La Ley de la tierra. Claro, es la historia de la vida. Por eso es hermoso leer lo que escribe Isabel de Quintanilla, a la que yo sigo desde que empezó a sentirse, a ser, escritora. Va creciendo, y debo decirlo, y además escribiendo para los demás. Como el artículo, de primera en todos los aspectos, del marqués de Laula, al que no veo desde hace mucho tiempo en ABC, sobre la verdad, desde la histórica hasta la ecológica y la económica. El ser humano es un cazador nato, que lo lleva en sus genes desde que nace hasta que se va.

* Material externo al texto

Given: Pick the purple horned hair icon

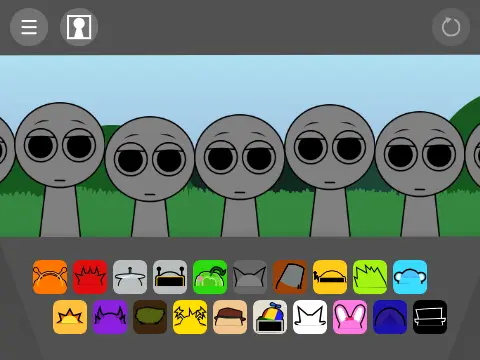Looking at the screenshot, I should (110, 317).
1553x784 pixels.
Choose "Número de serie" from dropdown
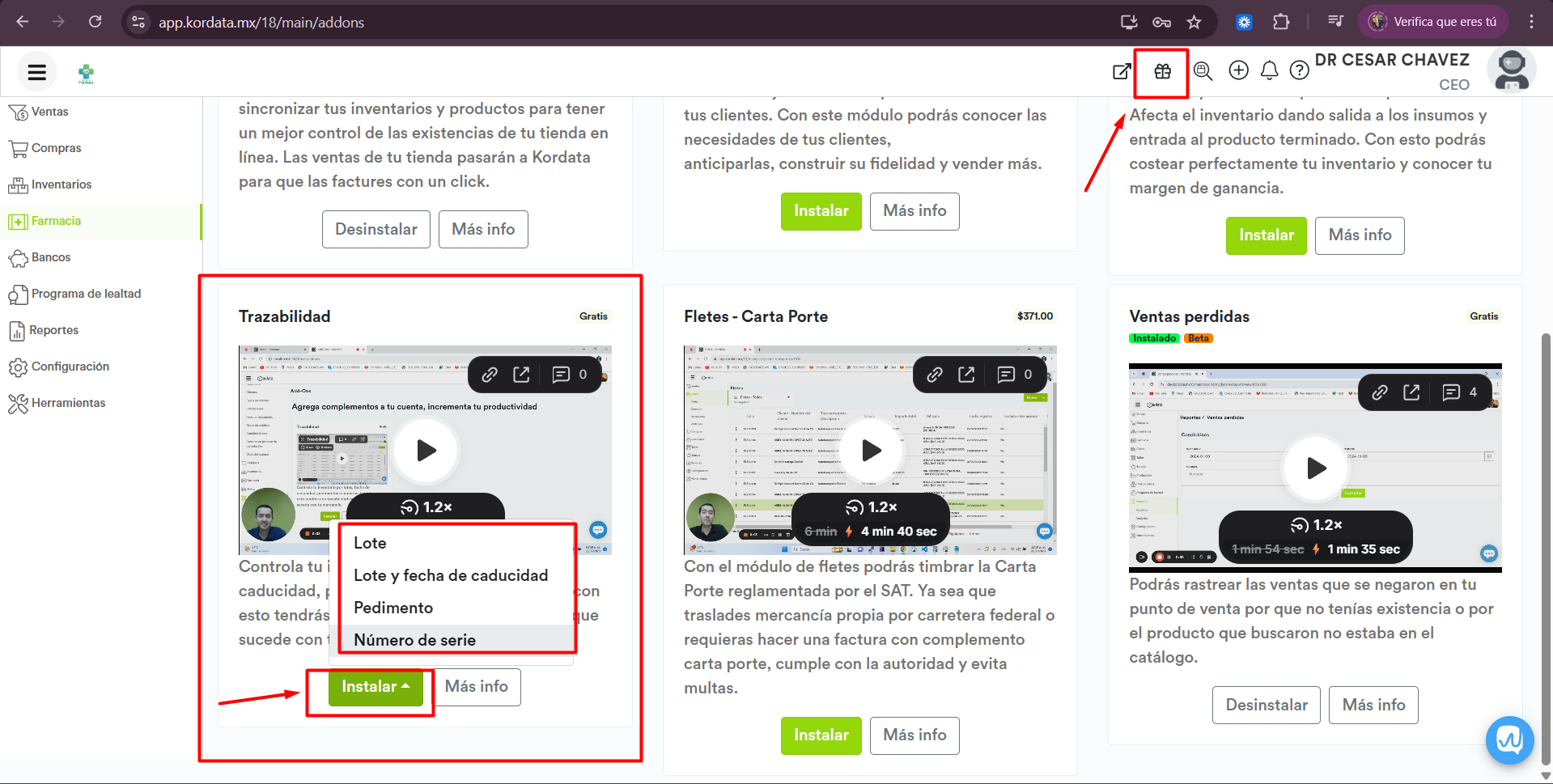414,640
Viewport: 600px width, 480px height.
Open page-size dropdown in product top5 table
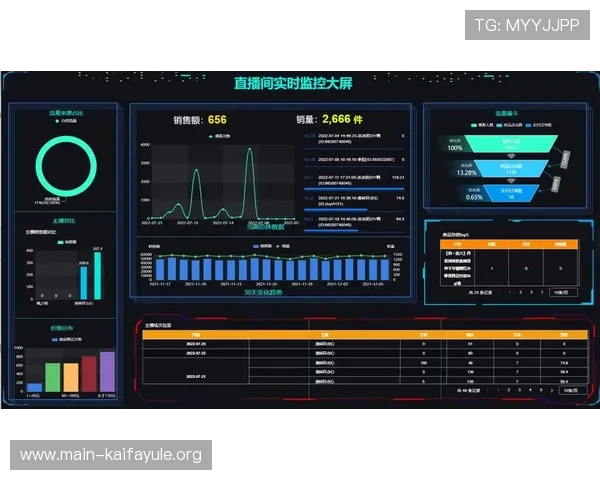[559, 292]

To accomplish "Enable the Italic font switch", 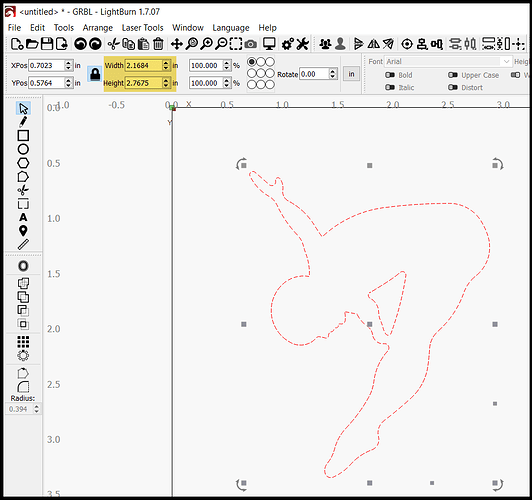I will (x=390, y=88).
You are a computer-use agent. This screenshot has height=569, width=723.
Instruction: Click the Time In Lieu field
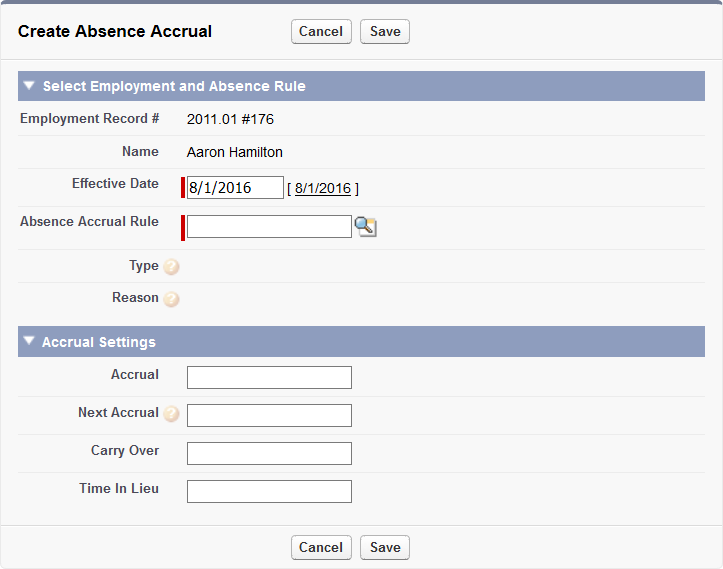pos(269,491)
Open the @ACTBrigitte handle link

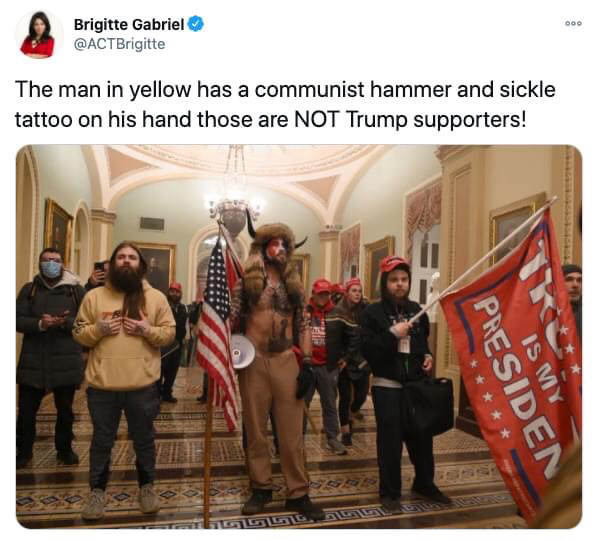tap(119, 44)
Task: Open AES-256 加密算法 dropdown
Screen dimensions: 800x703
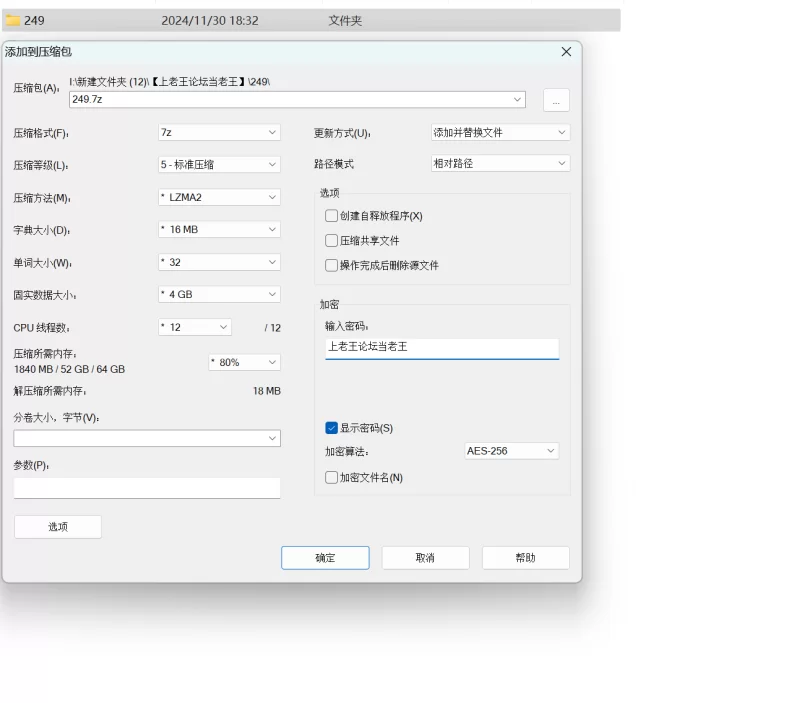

Gracias, maestro Íñigo, por su aportación, talento y talante, en la verdad de la caza. Lo mando a mis lejanos amigos, de otras geografías que conocen el secreto y el resplandor del arte primero que vieron los siglos.
En la película “Che”, segunda parte, hay mucha caza del hombre y del hambre. El más cercano al comandante se acerca a la cabaña de techo de uralita de un pobre campesino y le dice:
– Usted ya sabe mi amigo, conviene que conozca el cuentito del hombre que tenía dos pajaritos. Uno que cantaba mucho y otro que no cantaba. ¿Vale? Bueno pues lo cierto es el que cantaba mucho dejó de cantar porque no dejaba dormir a su dueño. En cambio el otro, el que aún siendo pájaro no cantaba, vivió toda la vida y murió de viejo por que dejaba a su dueño echar la siestita. ¿Me comprende mi compa?
Es natural que lloren hasta los elefantes... que hasta Hemingway escribía –en su casa de la Vigía, que yo visité hace años– sobre la piel de un antílope africano que cazó hace años. Porque es lo que decía don Ernesto, el viejo maestro, al que yo he visto limpiar sus gafas redondas, después de llorar en España aquel día, aunque esa es otra historia:
– Cuando escribo con los pies descalzos sobre la piel de la pieza que cacé, escribo mejor por que siento debajo de mí la verdad de la tierra, que no es otra que ésta: cazador o cazado.
La ley del planeta en el que vivimos. Y yo, sentado en esta piedra de los años, observando, viendo, contando las estrellas del cielo y los barrancos del suelo... a veces a solas, con el taco, correoso, pero verdadero de mi memoria.